** Extracted information **
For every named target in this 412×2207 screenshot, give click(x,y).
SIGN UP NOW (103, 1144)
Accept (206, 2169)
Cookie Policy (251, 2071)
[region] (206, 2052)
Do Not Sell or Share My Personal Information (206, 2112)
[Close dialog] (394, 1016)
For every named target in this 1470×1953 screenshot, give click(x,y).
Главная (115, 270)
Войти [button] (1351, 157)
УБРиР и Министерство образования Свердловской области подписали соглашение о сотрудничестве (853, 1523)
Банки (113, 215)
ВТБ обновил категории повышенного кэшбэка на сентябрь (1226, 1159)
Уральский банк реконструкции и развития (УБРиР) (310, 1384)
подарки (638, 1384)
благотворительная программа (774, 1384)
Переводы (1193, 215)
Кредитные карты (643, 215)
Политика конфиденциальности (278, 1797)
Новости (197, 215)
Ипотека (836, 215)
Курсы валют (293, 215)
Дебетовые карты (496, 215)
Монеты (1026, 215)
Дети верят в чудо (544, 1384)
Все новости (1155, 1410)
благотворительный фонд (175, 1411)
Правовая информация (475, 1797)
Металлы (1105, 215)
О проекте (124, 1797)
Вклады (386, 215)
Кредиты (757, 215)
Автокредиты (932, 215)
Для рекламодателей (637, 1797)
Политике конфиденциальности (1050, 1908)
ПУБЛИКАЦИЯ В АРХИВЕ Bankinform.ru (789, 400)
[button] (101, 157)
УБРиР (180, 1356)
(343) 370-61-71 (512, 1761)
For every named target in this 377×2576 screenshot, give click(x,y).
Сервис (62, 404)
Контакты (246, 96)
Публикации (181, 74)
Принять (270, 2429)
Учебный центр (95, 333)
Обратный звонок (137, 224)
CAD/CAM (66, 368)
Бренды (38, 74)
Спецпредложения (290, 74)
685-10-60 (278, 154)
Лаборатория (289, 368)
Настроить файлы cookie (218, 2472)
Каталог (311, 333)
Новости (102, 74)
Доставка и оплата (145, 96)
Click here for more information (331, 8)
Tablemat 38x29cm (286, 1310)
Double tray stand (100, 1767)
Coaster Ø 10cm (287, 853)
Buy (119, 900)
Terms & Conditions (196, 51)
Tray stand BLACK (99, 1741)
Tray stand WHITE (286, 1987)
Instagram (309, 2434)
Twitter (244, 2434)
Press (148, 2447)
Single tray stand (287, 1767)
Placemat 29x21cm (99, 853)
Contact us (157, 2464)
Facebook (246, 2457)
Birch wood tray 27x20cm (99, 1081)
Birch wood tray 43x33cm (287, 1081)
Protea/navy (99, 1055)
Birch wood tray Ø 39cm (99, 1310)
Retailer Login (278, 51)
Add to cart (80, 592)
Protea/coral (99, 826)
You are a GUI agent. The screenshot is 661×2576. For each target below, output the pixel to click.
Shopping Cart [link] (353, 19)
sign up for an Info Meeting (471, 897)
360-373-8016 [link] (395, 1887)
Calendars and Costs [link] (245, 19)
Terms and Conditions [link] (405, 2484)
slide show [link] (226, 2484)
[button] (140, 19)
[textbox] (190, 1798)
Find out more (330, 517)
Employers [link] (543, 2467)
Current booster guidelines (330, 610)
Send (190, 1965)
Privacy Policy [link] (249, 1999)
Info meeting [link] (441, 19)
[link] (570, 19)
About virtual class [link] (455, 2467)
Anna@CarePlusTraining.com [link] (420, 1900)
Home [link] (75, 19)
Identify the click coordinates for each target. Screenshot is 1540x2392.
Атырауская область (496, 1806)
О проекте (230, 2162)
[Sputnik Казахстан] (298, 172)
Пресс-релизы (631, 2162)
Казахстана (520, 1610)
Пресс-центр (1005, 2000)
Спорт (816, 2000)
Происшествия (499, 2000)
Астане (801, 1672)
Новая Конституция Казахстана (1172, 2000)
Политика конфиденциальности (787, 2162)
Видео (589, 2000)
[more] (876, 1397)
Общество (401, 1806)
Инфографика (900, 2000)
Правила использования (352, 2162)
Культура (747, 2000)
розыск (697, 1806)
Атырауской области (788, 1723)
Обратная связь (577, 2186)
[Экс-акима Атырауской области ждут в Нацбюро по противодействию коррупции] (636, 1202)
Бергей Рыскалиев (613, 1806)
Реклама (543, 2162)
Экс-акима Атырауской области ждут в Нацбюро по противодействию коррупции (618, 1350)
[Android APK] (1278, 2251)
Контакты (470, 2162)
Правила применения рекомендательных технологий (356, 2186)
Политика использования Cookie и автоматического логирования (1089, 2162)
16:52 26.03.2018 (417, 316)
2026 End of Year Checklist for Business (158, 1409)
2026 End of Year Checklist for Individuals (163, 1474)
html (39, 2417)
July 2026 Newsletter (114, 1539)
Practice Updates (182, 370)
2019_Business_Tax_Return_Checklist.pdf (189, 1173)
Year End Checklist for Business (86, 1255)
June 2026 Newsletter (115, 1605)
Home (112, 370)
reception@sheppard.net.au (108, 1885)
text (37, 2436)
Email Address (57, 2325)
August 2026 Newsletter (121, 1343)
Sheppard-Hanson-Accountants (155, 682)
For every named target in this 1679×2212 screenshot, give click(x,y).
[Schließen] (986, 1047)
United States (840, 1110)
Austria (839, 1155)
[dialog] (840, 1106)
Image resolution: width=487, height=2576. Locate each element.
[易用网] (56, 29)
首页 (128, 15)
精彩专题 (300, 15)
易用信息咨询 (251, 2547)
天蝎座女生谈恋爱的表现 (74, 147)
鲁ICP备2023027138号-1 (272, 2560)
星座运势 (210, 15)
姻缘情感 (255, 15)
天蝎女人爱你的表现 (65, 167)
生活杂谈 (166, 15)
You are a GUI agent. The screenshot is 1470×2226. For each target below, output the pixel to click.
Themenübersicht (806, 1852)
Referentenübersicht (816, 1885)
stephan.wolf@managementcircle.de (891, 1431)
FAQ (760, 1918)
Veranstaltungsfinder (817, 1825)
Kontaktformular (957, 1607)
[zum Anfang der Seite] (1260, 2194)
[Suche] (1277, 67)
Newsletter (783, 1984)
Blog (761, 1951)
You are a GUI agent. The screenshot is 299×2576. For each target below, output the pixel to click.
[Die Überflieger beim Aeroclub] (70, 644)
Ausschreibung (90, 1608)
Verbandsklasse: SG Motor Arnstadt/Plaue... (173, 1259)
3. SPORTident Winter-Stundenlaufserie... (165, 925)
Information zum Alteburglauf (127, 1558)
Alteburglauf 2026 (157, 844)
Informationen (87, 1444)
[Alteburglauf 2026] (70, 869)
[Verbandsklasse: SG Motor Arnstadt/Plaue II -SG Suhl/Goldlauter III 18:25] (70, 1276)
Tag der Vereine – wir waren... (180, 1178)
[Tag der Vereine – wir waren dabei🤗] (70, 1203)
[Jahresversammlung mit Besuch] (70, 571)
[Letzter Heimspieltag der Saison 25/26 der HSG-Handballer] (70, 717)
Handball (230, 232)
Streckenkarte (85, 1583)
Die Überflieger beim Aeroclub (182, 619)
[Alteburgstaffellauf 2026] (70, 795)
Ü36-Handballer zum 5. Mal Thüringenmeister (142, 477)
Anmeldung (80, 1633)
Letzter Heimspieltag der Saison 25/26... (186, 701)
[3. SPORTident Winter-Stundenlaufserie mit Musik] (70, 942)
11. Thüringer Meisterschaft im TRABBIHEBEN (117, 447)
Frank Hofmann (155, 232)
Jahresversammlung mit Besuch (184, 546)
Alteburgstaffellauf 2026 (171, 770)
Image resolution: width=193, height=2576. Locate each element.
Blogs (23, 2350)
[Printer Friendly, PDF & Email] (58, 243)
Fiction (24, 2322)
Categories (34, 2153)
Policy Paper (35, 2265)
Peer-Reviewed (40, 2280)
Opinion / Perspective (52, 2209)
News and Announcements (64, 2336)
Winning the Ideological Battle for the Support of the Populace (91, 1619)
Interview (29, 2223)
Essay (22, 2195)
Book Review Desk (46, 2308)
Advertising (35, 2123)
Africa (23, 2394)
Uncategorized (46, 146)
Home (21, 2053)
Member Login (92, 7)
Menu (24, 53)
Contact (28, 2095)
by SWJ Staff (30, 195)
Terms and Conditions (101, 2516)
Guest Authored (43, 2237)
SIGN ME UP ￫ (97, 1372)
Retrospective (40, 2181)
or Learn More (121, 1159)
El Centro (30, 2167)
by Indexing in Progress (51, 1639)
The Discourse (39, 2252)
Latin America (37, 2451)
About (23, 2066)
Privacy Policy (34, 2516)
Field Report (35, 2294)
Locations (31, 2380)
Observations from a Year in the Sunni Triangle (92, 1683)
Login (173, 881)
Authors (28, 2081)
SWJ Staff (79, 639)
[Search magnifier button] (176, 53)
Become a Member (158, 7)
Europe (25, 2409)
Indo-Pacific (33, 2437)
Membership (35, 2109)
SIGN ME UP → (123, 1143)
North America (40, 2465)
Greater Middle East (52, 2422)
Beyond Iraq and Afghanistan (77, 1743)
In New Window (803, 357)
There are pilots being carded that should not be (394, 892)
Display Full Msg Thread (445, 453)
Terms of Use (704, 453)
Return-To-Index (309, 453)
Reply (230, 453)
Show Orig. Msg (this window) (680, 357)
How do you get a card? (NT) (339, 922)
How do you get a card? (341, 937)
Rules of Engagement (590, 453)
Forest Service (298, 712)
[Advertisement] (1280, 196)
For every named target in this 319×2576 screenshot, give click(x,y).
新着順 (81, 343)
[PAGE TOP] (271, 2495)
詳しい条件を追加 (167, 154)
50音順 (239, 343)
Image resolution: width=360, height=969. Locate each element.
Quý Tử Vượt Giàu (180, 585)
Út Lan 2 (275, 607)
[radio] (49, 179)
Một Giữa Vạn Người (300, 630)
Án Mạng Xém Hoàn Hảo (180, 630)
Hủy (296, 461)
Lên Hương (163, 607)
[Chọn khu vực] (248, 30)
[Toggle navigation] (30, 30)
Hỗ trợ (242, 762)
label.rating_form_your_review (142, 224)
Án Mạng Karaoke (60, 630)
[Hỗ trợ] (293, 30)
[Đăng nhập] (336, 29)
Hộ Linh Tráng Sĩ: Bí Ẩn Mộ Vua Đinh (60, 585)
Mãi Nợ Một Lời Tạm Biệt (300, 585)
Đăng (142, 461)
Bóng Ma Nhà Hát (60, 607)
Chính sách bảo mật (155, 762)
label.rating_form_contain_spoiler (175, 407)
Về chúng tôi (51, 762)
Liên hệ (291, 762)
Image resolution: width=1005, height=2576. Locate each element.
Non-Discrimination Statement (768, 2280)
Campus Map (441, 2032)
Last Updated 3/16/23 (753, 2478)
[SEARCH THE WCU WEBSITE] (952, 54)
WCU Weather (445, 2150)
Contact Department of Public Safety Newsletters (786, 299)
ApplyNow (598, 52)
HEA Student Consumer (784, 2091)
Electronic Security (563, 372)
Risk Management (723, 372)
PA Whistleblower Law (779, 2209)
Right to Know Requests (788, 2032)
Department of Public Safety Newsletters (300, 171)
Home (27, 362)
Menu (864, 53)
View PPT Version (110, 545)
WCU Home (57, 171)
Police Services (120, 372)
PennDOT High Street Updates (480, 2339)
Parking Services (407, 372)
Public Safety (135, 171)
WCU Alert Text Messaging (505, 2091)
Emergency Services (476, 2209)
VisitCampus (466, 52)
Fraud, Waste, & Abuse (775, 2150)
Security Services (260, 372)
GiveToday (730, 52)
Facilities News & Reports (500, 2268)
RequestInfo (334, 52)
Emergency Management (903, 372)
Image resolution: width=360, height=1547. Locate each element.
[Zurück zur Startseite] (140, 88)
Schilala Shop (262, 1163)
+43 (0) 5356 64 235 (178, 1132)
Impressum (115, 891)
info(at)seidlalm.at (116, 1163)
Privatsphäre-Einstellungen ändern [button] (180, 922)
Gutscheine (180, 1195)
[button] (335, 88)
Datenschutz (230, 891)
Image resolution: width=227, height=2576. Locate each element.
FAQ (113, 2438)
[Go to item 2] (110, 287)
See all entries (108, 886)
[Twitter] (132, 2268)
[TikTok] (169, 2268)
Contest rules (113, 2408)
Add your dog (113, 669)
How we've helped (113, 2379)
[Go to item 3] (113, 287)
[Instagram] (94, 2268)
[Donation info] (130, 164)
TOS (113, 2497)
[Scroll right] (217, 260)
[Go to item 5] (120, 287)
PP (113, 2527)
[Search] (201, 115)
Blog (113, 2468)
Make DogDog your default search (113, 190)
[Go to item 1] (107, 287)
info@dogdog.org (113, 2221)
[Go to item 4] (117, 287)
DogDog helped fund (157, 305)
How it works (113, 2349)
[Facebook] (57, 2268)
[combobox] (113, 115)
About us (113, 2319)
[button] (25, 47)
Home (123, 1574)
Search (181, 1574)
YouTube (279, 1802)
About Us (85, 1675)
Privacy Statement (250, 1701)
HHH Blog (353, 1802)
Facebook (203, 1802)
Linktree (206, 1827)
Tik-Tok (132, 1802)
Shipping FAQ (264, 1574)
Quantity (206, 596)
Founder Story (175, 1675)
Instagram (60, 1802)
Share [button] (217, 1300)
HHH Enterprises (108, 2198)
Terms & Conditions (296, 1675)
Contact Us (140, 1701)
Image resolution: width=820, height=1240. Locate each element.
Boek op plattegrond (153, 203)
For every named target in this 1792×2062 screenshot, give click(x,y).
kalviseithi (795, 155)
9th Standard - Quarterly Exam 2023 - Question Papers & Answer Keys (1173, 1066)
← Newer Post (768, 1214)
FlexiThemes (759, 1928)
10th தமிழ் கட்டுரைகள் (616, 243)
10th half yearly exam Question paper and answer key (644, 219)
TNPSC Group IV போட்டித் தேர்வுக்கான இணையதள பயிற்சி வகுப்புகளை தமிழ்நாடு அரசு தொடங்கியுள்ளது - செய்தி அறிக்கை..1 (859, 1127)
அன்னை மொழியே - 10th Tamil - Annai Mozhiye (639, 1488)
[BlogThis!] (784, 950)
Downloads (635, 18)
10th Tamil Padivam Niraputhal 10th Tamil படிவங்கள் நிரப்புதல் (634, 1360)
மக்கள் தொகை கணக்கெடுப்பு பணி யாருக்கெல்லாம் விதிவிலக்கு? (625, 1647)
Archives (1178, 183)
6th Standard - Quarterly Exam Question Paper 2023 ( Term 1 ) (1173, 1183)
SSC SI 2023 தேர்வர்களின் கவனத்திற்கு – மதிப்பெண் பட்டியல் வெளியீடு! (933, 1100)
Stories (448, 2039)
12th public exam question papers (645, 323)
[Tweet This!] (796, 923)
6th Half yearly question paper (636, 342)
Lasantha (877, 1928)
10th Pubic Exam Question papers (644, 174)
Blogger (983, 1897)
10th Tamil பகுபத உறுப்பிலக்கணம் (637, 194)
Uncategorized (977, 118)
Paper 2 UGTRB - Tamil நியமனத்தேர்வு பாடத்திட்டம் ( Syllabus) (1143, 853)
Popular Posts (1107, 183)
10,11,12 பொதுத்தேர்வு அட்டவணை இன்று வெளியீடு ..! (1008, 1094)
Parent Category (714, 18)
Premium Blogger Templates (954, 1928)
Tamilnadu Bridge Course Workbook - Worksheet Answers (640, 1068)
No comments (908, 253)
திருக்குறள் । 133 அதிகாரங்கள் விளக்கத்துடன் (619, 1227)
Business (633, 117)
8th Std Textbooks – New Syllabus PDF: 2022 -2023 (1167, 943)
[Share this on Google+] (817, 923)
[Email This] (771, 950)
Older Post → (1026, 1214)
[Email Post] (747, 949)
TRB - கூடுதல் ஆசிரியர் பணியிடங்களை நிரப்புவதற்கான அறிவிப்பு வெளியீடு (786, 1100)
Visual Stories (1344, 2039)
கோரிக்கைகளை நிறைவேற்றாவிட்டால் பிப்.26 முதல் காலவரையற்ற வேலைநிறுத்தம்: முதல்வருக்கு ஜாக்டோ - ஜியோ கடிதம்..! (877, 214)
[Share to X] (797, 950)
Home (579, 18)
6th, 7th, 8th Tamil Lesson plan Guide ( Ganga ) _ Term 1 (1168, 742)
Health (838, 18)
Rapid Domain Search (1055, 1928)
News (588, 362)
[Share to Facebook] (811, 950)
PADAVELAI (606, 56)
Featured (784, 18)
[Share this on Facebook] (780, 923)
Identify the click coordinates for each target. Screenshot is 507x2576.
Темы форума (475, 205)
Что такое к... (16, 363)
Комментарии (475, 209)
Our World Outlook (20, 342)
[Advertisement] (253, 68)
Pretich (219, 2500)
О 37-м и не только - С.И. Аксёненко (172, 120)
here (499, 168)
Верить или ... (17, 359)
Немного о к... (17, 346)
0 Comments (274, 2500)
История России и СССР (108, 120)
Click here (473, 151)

** Required action **
Repeat, character for character, the lines of the material above from the line with "[zum Anfang der Seite] (1260, 2194)" through the line with "Verbandsklasse: SG Motor Arnstadt/Plaue...".

** Answer to this exercise **
[zum Anfang der Seite] (1260, 2194)
[Suche] (1277, 67)
Newsletter (783, 1984)
Blog (761, 1951)
You are a GUI agent. The screenshot is 299×2576. For each target below, output the pixel to click.
[Die Überflieger beim Aeroclub] (70, 644)
Ausschreibung (90, 1608)
Verbandsklasse: SG Motor Arnstadt/Plaue... (173, 1259)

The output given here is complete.